─── Page text ───

We have a long-standing joke that dates from the early 2000s, when the hyperscalers – there were not yet cloud builders as we now know them – started having hundreds of millions of users and millions of servers and storage arrays to run applications for them at the same time there was the beginnings of consolidation among the OEMs who created the servers and storage used by nearly all enterprises, including dot-com startups.

Here it is: “We used to worry about a world where there might only be five sellers of servers and storage. Now, we worry that there might only be five buyers of servers and storage.”

Just as the coronavirus pandemic kicked in during the first quarter of 2020, according to data from IDC that we have been tracking like a hawk since it was first released in 2021 in its Worldwide Quarterly Enterprise Infrastructure Tracker, service providers – meaning hyperscalers, cloud builders, and other service providers who build datacenter infrastructure and sell capacity on it – as a group surpassed 50 percent share of combined server and storage revenues on Earth. They had accounted for more than half of unit shipments several years earlier, by our estimates.

───

Your tasks —
**A.** Rewrite the passage of the server and storage market text starting with "We have a long-standing" and going on through "including dot-com startups.", replacing "OEMs" with "original equipment manufacturers".
**B.** Continue the text about service providers buying servers and storage, picking up after its final sentence.
The entries have no connection to the text about server and storage buyers.

─── Data supplied ───

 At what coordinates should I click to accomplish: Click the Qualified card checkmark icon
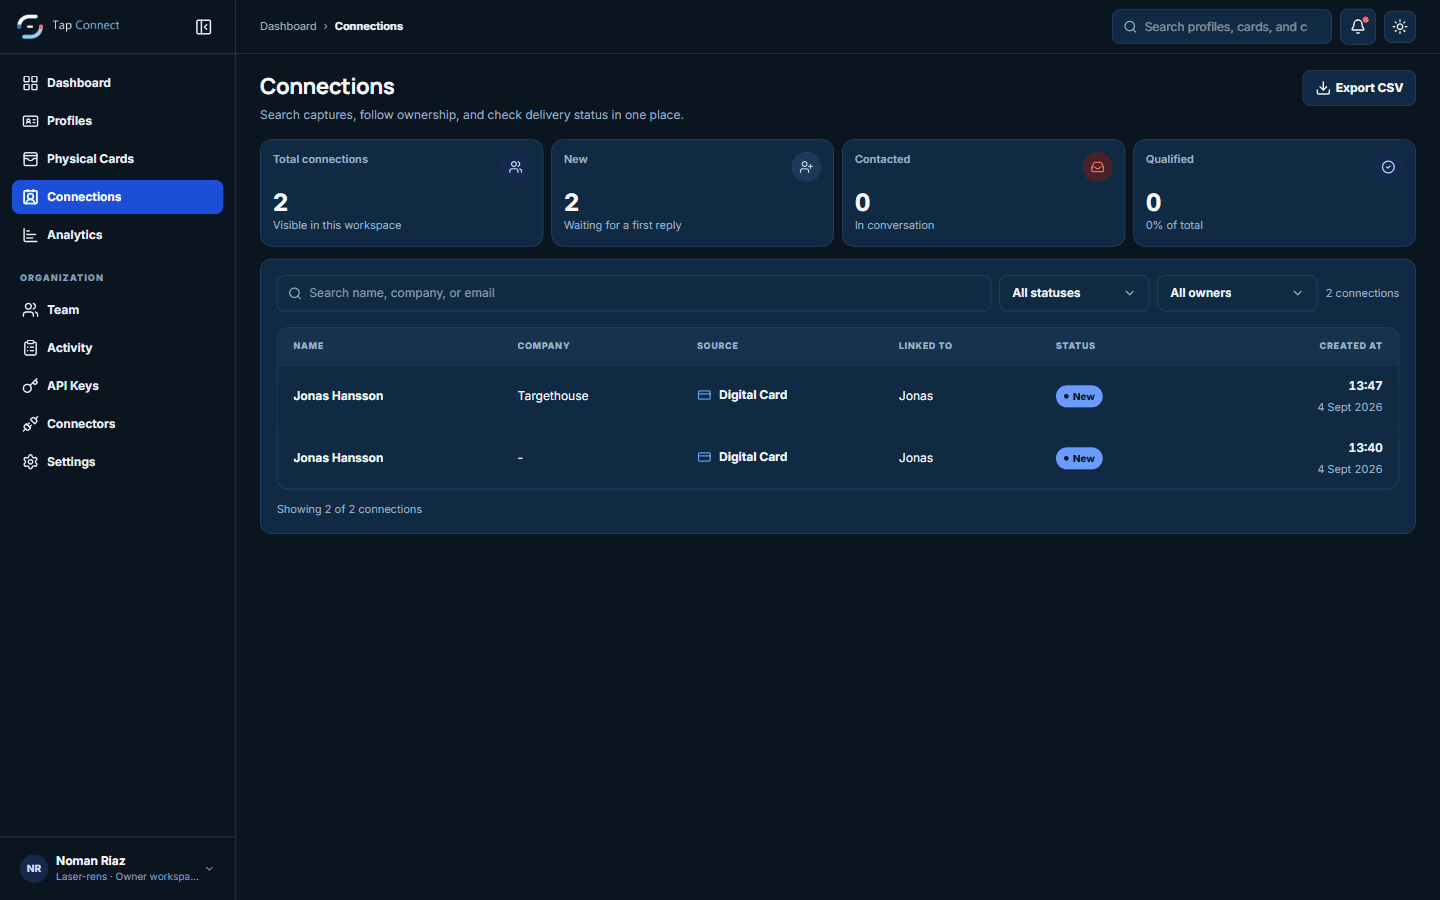pos(1388,167)
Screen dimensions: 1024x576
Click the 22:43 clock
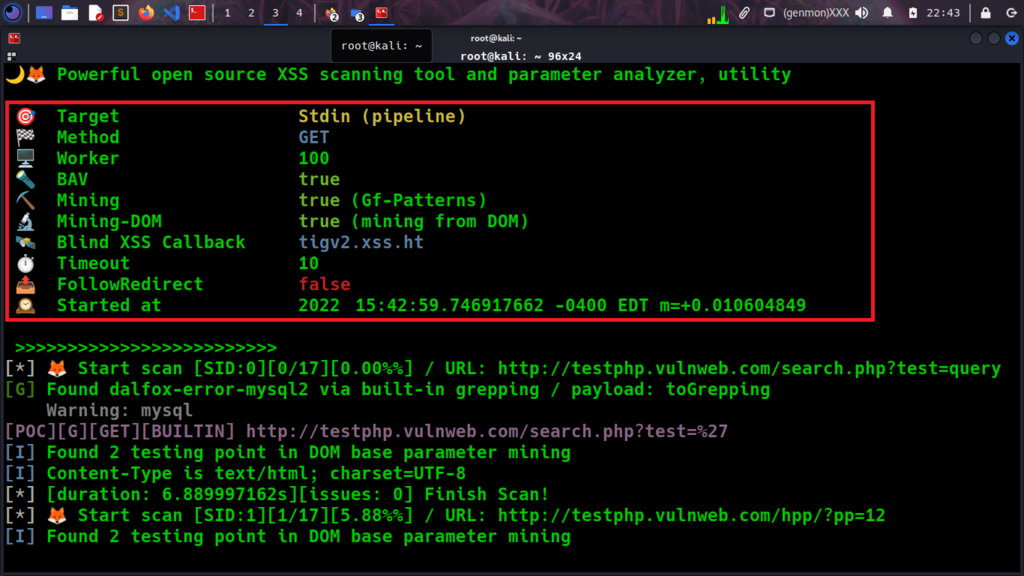(x=943, y=13)
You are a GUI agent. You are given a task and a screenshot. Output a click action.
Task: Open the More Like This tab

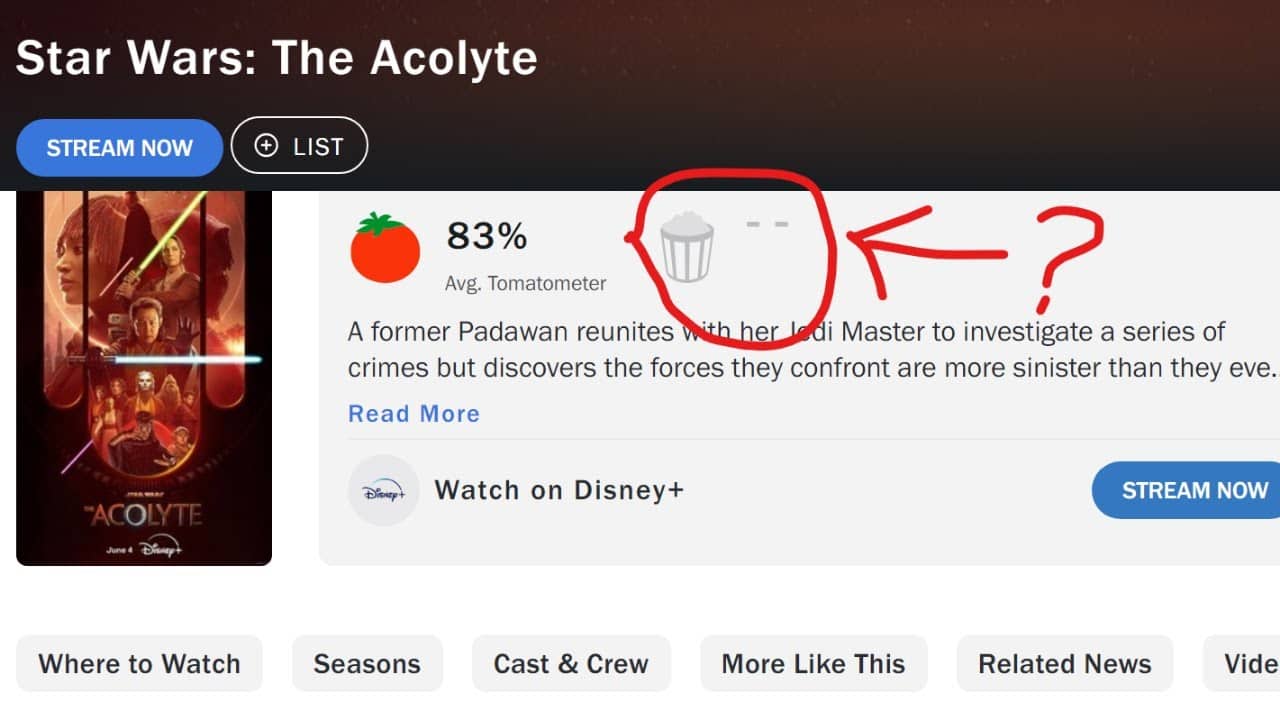(x=813, y=664)
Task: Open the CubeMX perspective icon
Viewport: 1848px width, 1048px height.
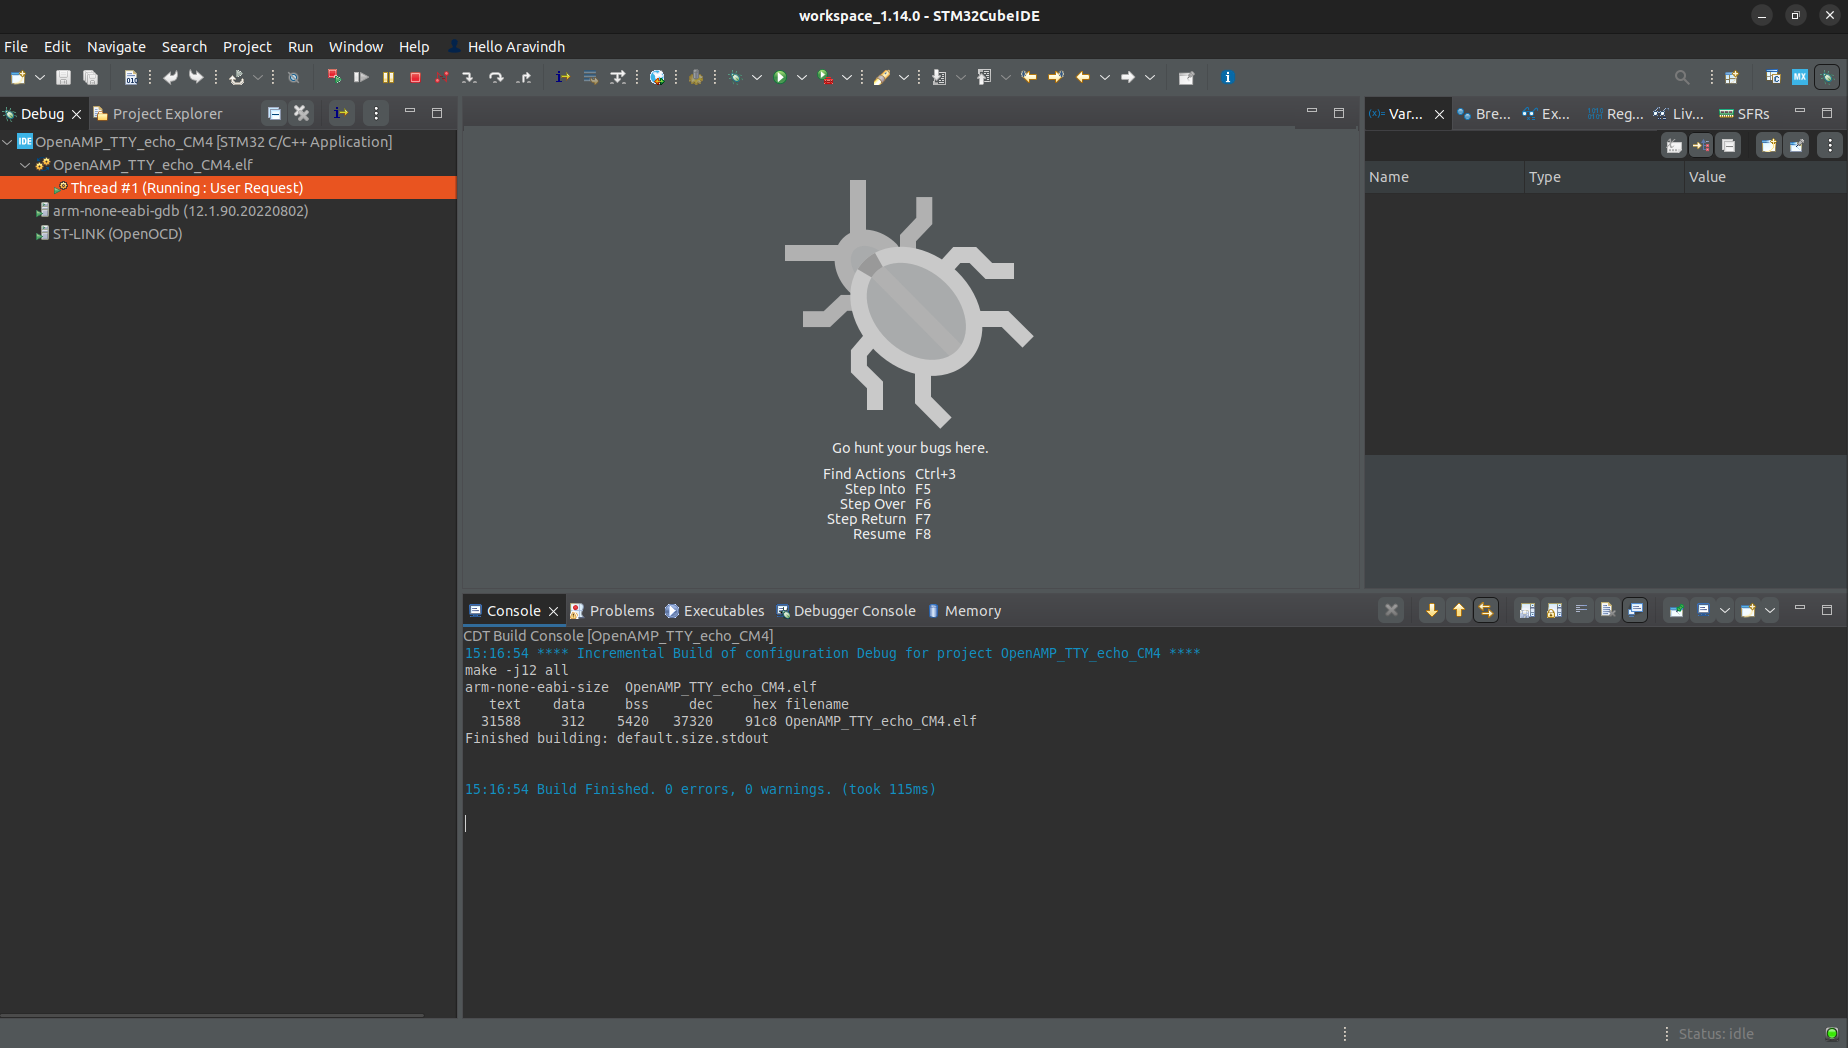Action: click(x=1799, y=77)
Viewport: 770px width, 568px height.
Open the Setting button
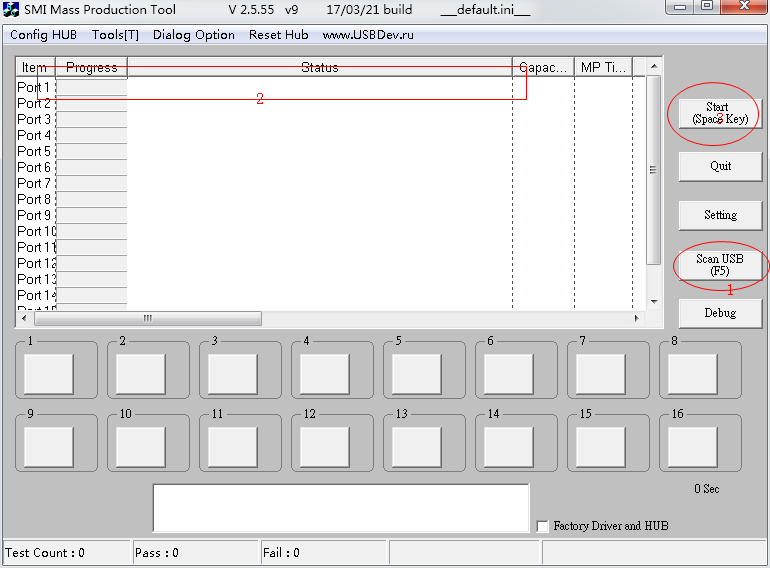[x=719, y=215]
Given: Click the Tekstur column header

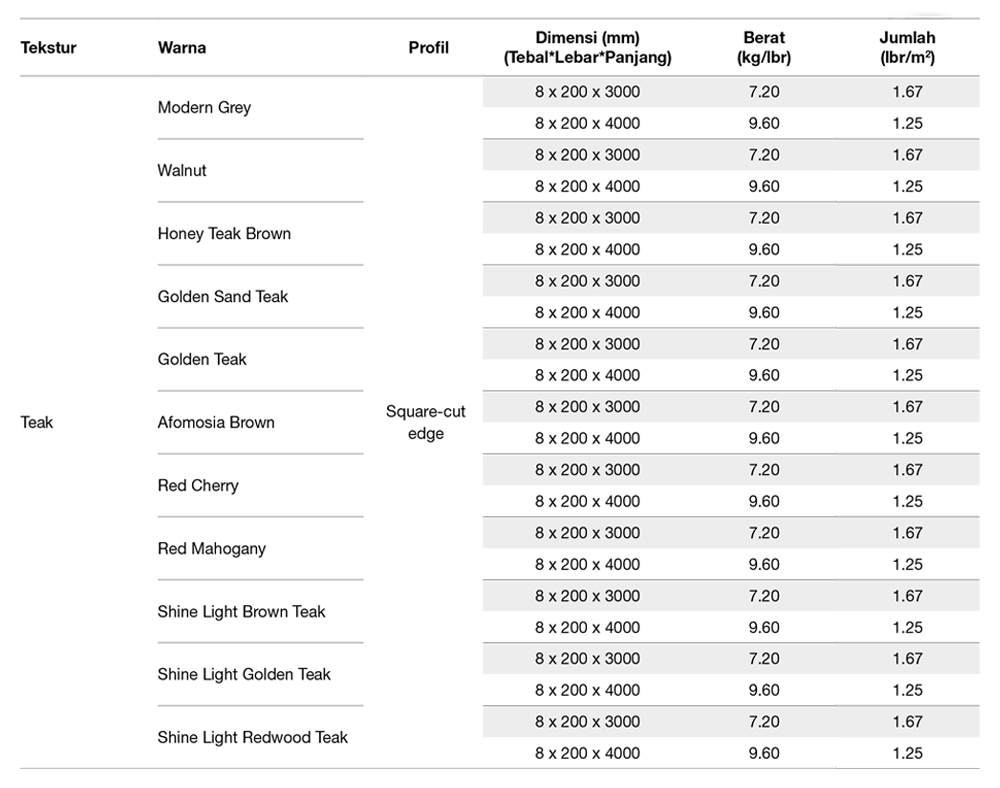Looking at the screenshot, I should [x=48, y=48].
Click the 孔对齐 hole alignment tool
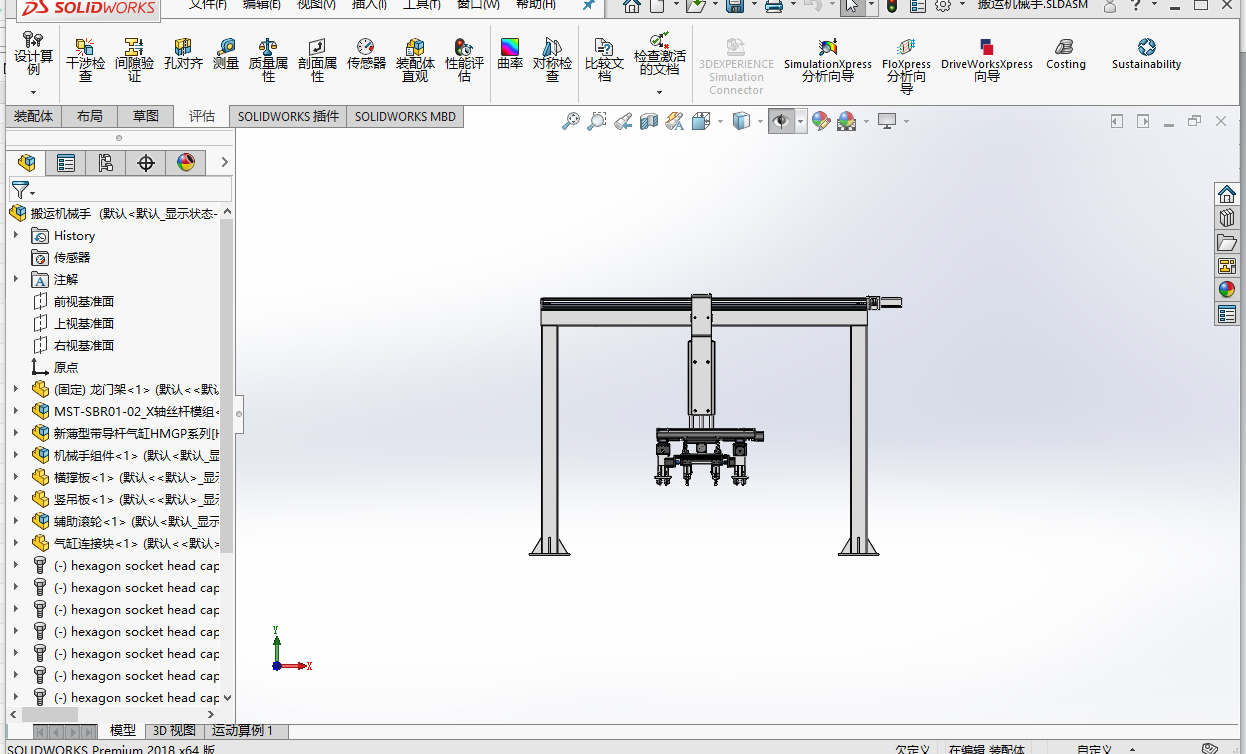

───

Exercise answers —
**A.**
We have a long-standing joke that dates from the early 2000s, when the hyperscalers – there were not yet cloud builders as we now know them – started having hundreds of millions of users and millions of servers and storage arrays to run applications for them at the same time there was the beginnings of consolidation among the original equipment manufacturers who created the servers and storage used by nearly all enterprises, including dot-com startups.

**B.**
If the prognosticators at IDC are correct, four years from now as 2028 is coming to a close, the service providers as a group will comprise more than two thirds of server and storage revenues for that year. The latest forecast for 2028, in fact, shows the service providers, who bought $94.5 billion in server and storage equipment in 2023 – up 5.6 percent and giving the SPs a 56.4 percent share – will see their spending rise to $188.5 billion by 2028, giving this prestigious group 69.7 percent share of money spent on this gear. Enterprises, governments, and academic institutions accounted for $73.1 billion in server and storage acquisitions last year, up a much healthier 11.6 percent year on year and giving them a 43.6 percent share of spending. But by 2028, with a compound annual growth rate that is 6.4X as small at 2.3 percent, this EG&A share will fall to 30.3 percent of spending and will only hit $82 billion by 2028.